Japan FA opens new Academy in Fukushima

The JFA Academy Fukushima, is a new school established by the Japan Football Association with the cooperation of Fukushima Prefecture and three towns from the prefecture in order to raise top Japan players. The opening ceremony, held at a hall in Tomioka, was attended by JFA honorary patron Princess Takamado, Fukushima Governor Eisaku Sato and JFA president Saburo Kawabuchi, as well as JFA ambassador and former Japan international Masami Ihara, the JFA reported.

For the inaugural year, 17 boys in the first year of junior high school and 23 girls, from the first year of junior high through the first year of high school, out of a total of 202 applicants, successfully passed the entrance selection. "I hope you will work hard with the pride of having been selected and with modesty, and become a player who can represent Japan and the world," Kawabuchi said in a speech at the ceremony.

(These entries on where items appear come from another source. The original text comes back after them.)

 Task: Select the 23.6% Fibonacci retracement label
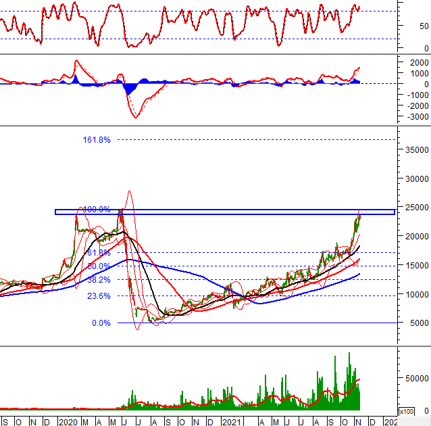99,296
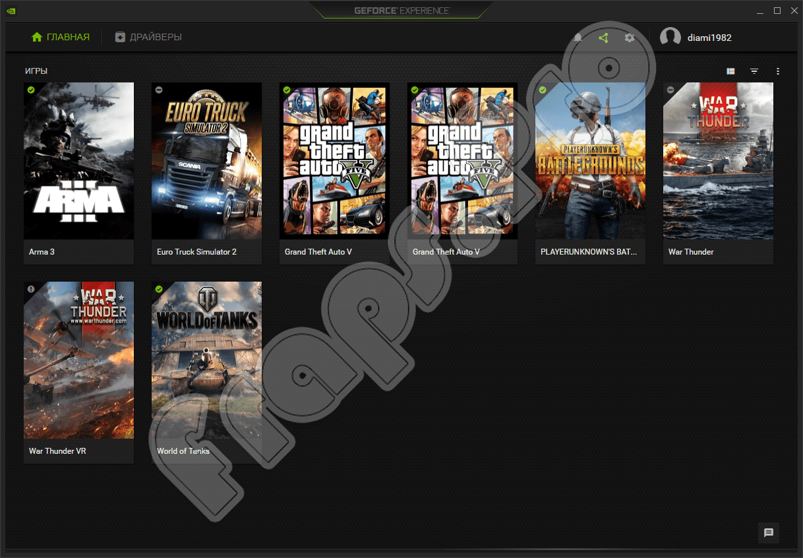Open the Главная home tab

[x=61, y=38]
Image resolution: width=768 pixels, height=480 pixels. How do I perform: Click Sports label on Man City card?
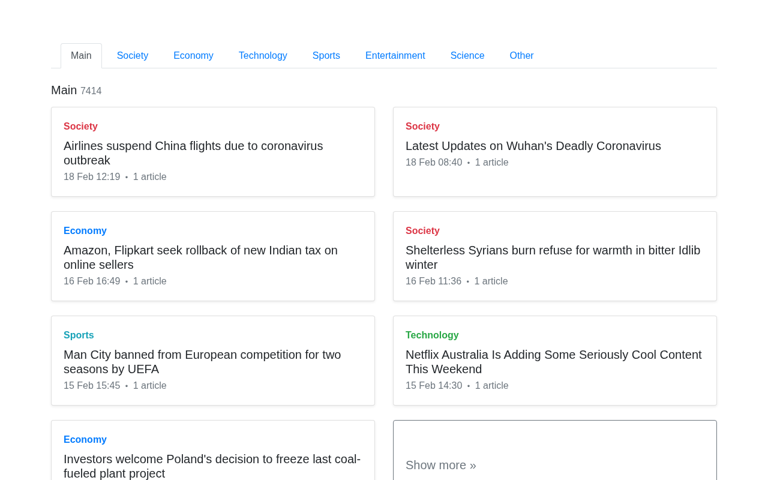coord(79,335)
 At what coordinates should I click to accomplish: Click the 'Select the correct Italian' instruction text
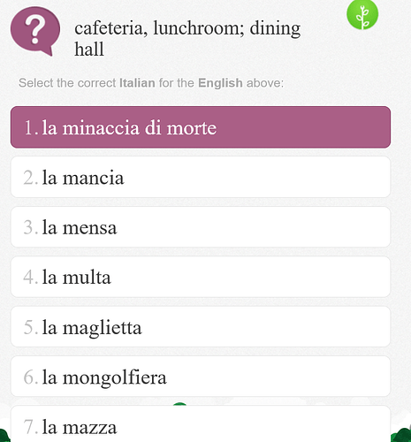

The Academy, headed by JFA technical director Kozo Tashima as school master, was designed with the hopes of "raising top-class players with a cosmopolitan sense".

All the students will stay at a residential hall and go to schools in the area for academic studies while taking football lessons at the J. Village national training center under the guidance of JFA authorized coaches, with former Institut National du Football chief Claude Dusseau serving as special coach. The INF produced leading players such as Thierry Henry and Nicolas Anelka and has become a model for the JFA Academy.

"The Academy is one of the things we (JFA) are obliged to start in order to meet the promise of making it into the top 10 in the world, which we stated in the 2005 Declaration," Tashima commented. "We won't get the results immediately, but we should try our hardest."